* **FRAGMENTO SELECCIONADO**
....................

Aunque
nació en Buenos Aires en 1935, un día antes de iniciarse la primavera, Ignacio
Braulio Anzoátegui (h), fallecido el 20
de julio de 2009, gustaba remontar su biografía y no sólo su árbol genealógico,
al Año del Señor de 1721 cuando, “portadores de mi apellido/ ingresaron a las Provincias Unidas del Sud/ por la muy
bella Provincia de Salta/”, como escribió en un poema. De esa modo, existencialmente, asumía la “salteñidad” con una actitud
mucho más vital que recitada con detalles históricos, como que cabe
adjudicar a una licencia poética lo de “Provincias Unidas del Sud”, del todo inexistentes en la tercera década del Siglo
XVIII. Y esa condición de reafirmado provincianismo, actuó en su espíritu como una cabecera de playa
para conquistar todo el Noroeste Argentino y confundirse con la geografía e
idiosincrasia de los pobladores, hasta recibir del medio la inspiración que
supo plasmar en letra y gama sin rebajarla al efectista color local.
En el
emprendido viaje iniciático hacia el Arte con mayúscula, anduvo Anzoátegui
sorteando con éxito prosaísmos, mal gusto estético, modas baladíes, escuelas
sin magisterio valedero y una asfixiante superficialidad. Despertó a la belleza
-a los quince años- cuando se dio a pintar
el paisaje de Maimará, “el ‘patito feo’ de Jujuy comparado con el esplendor de Tilcara”, según juzgaba
al evocar -tal vez- antes que el ambiente exterior en sí, su propia impresión
adolescente de la población jujeña, poniendo en carne viva una experiencia
similar a la de Antonio Machado, quien aseveró: “sólo recuerdo la emoción de las cosas”.

....................

* **MATERIAL PROPORCIONADO**
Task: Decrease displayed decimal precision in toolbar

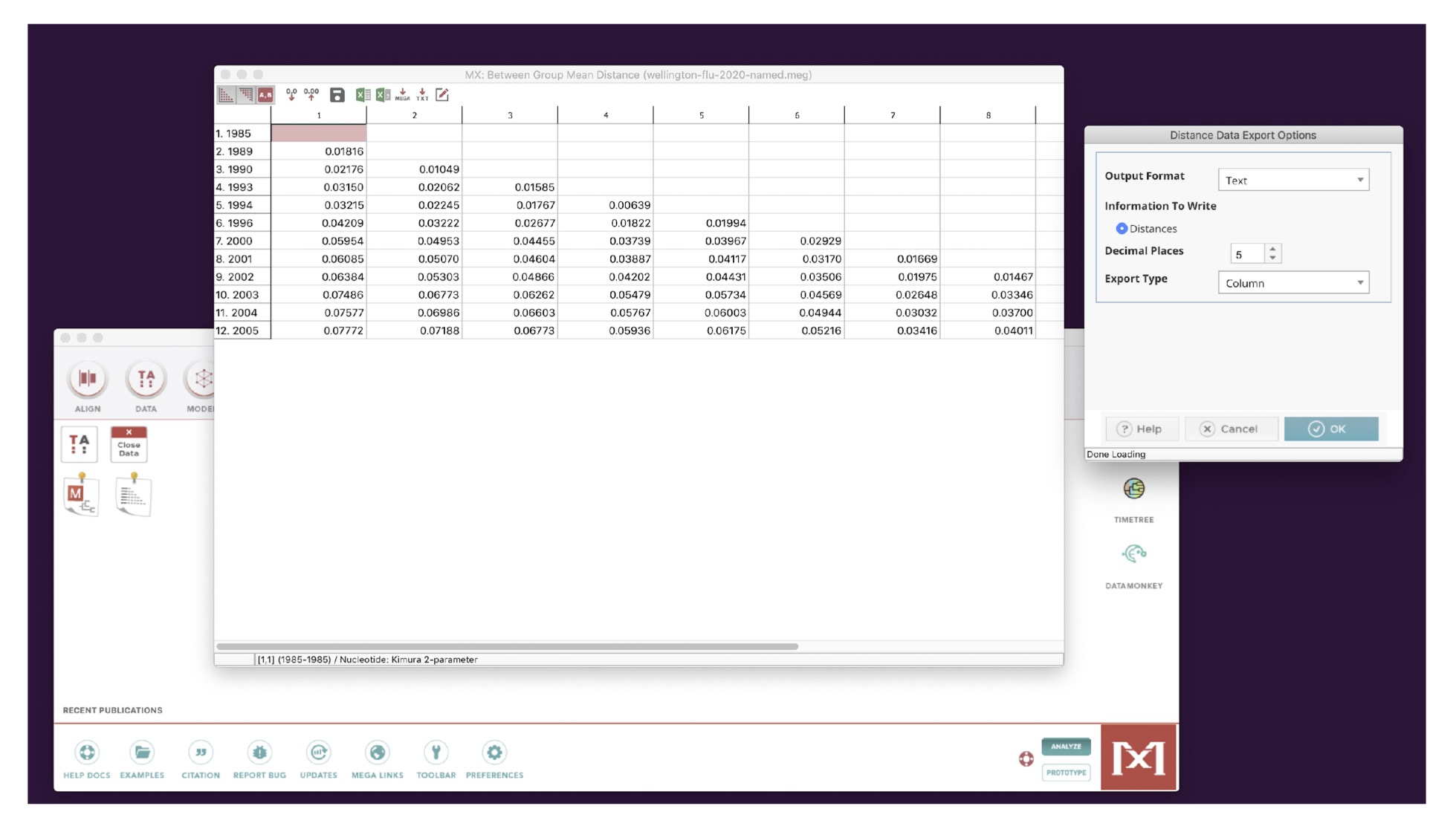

....................

* **EJERCICIOS Y TAREAS**
**a.** Indica si cada afirmación concuerda con el texto sobre Ignacio Braulio Anzoátegui y responde sí o no, citando con exactitud las palabras del texto que lo deciden: (i) Anzoátegui nació en Buenos Aires en 1935. (ii) Anzoátegui comenzó a pintar a los veinte años. (iii) Las Provincias Unidas del Sud existían en la tercera década del siglo XVIII.
**b.** Traduce al inglés esta oración del texto sobre Ignacio Braulio Anzoátegui: «En el emprendido viaje iniciático hacia el Arte con mayúscula, anduvo Anzoátegui sorteando con éxito prosaísmos, mal gusto estético, modas baladíes, escuelas sin magisterio valedero y una asfixiante superficialidad».
**c.** Prosigue el texto sobre Ignacio Braulio Anzoátegui a partir de su última oración.

* **RESPUESTAS POR TAREA**
**a.**
(i) Sí: «nació en Buenos Aires en 1935».
(ii) No: «-a los quince años- cuando se dio a pintar».
(iii) No: «del todo inexistentes en la tercera década del Siglo XVIII».

**b.** On the initiatory journey he undertook toward Art with a capital A, Anzoátegui successfully made his way past prosaisms, aesthetic bad taste, trivial fashions, schools lacking any worthwhile teaching, and a suffocating superficiality.

**c.**
Pero el artista
integral que había en él no sólo reinventó el mundo con trazos y colores sino
que con la naturalidad de las evidencias escribió versos hondos, compuso música
para acercarlos aun más al corazón de los destinatarios que lo eran también los
inspiradores; y hasta supo interpretarlos acompañado por la guitarra con voz
grave y asordinada. No precisaba levantarla en verdad para nombrar lo esencial
de la vida: el amor a la esposa y a los hijos, el emocionado recuerdo paterno,
la ternura de las infancias garantizándole cuotas de futuro a su polvo
enamorado; el cotidiano hogareño en fin, tramitado sin beneficio de inventario
desde su casa bonaerense de Bella Vista o el
departamento porteño que alquiló un tiempo en la calle Azcuénaga 1745, en
el barrio de la Recoleta.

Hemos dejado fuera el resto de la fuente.